Thermodynamic classification of three-dimensional Kitaev spin liquids

TL;DR

This paper classifies the thermodynamic gauge physics of three-dimensional Kitaev spin liquids, revealing how lattice geometry influences ground state order and phase transitions, with implications for understanding exotic quantum phases.

Contribution

It provides a comprehensive classification of gauge physics in 3D Kitaev models, extending Lieb's theorem and analyzing finite-temperature gauge transitions through large-scale quantum Monte Carlo simulations.

Findings

Gauge order relates to elementary plaquette length.

Vison excitations destroy gauge order at a critical temperature.

Lattice geometry can cause gauge frustration or break time-reversal symmetry.

Abstract

In the field of frustrated magnetism, Kitaev models provide a unique framework to study the phenomena of spin fractionalization and emergent lattice gauge theories in two and three spatial dimensions.

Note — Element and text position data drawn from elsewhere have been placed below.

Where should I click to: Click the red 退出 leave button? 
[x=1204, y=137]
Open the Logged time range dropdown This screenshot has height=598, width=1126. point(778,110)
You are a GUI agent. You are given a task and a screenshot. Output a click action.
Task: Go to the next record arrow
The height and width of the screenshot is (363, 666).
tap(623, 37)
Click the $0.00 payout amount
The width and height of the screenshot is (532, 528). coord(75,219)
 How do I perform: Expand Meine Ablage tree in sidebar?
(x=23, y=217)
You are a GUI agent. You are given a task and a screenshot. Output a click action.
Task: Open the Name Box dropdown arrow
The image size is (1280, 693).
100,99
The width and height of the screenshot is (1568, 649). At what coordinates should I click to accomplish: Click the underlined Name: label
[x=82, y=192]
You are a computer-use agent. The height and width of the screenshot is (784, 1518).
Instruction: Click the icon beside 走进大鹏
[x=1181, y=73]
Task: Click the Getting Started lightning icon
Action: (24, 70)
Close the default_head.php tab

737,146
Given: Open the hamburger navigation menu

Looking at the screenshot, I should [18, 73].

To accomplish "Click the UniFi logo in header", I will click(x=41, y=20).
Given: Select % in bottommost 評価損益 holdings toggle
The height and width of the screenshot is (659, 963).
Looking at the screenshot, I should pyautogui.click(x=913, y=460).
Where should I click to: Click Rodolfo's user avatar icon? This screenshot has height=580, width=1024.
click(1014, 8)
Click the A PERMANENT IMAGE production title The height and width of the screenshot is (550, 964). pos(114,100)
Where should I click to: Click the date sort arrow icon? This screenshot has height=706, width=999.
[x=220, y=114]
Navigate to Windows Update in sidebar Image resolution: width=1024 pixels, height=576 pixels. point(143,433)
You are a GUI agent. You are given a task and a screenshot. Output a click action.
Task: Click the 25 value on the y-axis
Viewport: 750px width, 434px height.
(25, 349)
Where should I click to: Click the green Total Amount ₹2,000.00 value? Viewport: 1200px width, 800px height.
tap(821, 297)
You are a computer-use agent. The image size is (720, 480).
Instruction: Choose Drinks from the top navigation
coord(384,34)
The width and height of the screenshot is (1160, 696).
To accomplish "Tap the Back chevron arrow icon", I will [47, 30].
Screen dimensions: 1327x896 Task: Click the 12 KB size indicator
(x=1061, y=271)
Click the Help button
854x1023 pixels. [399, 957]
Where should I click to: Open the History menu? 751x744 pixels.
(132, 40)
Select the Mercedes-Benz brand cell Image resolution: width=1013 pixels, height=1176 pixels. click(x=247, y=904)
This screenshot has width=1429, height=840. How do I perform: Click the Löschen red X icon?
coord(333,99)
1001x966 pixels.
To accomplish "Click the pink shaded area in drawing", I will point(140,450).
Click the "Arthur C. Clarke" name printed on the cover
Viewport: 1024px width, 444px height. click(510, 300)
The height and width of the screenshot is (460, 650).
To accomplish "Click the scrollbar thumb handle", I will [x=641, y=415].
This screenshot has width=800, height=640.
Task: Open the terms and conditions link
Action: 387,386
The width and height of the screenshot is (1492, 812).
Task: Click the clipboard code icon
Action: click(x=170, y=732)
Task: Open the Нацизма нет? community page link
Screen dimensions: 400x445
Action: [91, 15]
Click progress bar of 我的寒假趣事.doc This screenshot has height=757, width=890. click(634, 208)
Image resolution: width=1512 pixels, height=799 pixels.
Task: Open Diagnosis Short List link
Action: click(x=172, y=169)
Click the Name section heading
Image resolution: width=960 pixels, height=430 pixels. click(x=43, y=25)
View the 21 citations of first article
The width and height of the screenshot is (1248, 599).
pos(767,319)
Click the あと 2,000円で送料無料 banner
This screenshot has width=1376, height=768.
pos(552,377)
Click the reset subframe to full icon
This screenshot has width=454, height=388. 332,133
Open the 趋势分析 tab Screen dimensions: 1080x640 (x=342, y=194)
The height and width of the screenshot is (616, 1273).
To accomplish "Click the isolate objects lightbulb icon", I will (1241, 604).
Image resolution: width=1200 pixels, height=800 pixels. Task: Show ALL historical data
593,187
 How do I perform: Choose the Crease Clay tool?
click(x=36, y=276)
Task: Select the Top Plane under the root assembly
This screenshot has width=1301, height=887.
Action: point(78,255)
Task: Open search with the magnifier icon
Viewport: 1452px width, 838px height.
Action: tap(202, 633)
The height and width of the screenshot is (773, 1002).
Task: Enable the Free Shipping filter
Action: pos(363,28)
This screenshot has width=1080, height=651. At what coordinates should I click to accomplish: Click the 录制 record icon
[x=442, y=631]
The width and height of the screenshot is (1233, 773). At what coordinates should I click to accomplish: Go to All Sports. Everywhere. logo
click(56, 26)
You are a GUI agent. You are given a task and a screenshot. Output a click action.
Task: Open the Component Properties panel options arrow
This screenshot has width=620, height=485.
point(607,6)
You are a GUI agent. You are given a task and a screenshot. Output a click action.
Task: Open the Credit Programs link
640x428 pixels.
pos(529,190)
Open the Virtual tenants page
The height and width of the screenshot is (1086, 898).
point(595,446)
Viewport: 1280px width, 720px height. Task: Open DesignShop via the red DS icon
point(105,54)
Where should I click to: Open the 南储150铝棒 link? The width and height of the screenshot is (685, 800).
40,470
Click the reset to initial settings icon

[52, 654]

Their ground states are quantum spin liquids, which can typically be described in terms of a Majorana band structure and an ordering of the underlying $\mathbb{Z}_2$ gauge structure. Here we provide a comprehensive classification of the "gauge physics" of a family of elementary three-dimensional Kitaev models, discussing how their thermodynamics and ground state order depends on the underlying lattice geometry. Using large-scale, sign-free quantum Monte Carlo simulations we show that the ground-state gauge order can generally be understood in terms of the length of elementary plaquettes -- a result which extends the applicability of Lieb's theorem to lattice geometries beyond its original scope. At finite temperatures, the proliferation of (gapped) vison excitations destroys the gauge order at a critical temperature scale, which we show to correlate with the size of vison gap for the family of three-dimensional Kitaev models. We also discuss two notable exceptions where the lattice structure gives rise to "gauge frustration" or intertwines the gauge ordering with time-reversal symmetry breaking. In a more general context, the thermodynamic gauge transitions in such 3D Kitaev models are one of the most natural settings for phase transitions beyond the standard Landau-Ginzburg-Wilson paradigm.